The Great Snowball Fight of 1863 Civil War Cold War

There are things that are not taught in history class. Maybe they weren’t as necessary as the other details in the story, or maybe it’s an event or detail unknown to many. One such story was called “The Great Snowball Fight of 1863” among Confederate soldiers. It’s literally what it sounds like: fun, cold scoops of ice cream thrown at your face like you’ve probably done with your friends. The only difference was that it was 9,000 men throwing snowballs with their arms and hands used to gripping guns. It was perhaps one of the greatest snowball fights on record.

January 1863 was a freezing season in the Rappahannock Valley of Northern Virginia. It was about a year from the end of the Civil War. The beginning of the year had been difficult for them, as President Abraham Lincoln had just issued the Emancipation Proclamation on January 1, 1863, declaring “that all persons held as slaves” in the rebellious states “are and shall henceforth be free.” “. This would later result in nearly 200,000 black soldiers and sailors fighting for the Union, and the Confederates would fight desperate battles against them at Chancellorsville, Gettysburg, and Vicksburg. But before all that, the freezing war.

The snowball fight that took place near Dalton, Georgia, in 1864, illustrated by Alfred Rudolph, 1828-1891, from the Morgan Collection of Civil War Drawings (Library of Congress)

Saved entries:

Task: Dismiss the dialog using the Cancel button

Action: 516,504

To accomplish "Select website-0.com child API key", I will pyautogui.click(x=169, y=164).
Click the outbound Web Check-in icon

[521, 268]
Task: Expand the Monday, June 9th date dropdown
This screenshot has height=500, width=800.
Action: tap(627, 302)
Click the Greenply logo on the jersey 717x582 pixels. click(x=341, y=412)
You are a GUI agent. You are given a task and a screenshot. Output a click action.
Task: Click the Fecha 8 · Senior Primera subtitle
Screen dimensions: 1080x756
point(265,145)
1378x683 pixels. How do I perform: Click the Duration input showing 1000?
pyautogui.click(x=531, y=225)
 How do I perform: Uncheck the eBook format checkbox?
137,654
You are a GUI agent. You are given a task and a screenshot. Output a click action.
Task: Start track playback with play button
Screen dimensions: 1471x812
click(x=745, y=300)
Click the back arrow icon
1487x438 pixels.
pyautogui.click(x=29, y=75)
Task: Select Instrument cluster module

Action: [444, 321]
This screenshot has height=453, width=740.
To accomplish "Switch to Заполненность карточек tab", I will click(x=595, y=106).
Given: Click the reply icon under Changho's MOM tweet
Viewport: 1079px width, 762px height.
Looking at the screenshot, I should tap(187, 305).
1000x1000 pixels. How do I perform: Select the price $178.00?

■ What you will do ■
Answer these questions from the snowball fight article:
1. How many men took part in the snowball fight?
2. Where was January 1863 a freezing season?
3. On what date did Abraham Lincoln issue the Emancipation Proclamation?

■ Exercise result ■
1. 9,000 men
2. In the Rappahannock Valley of Northern Virginia
3. January 1, 1863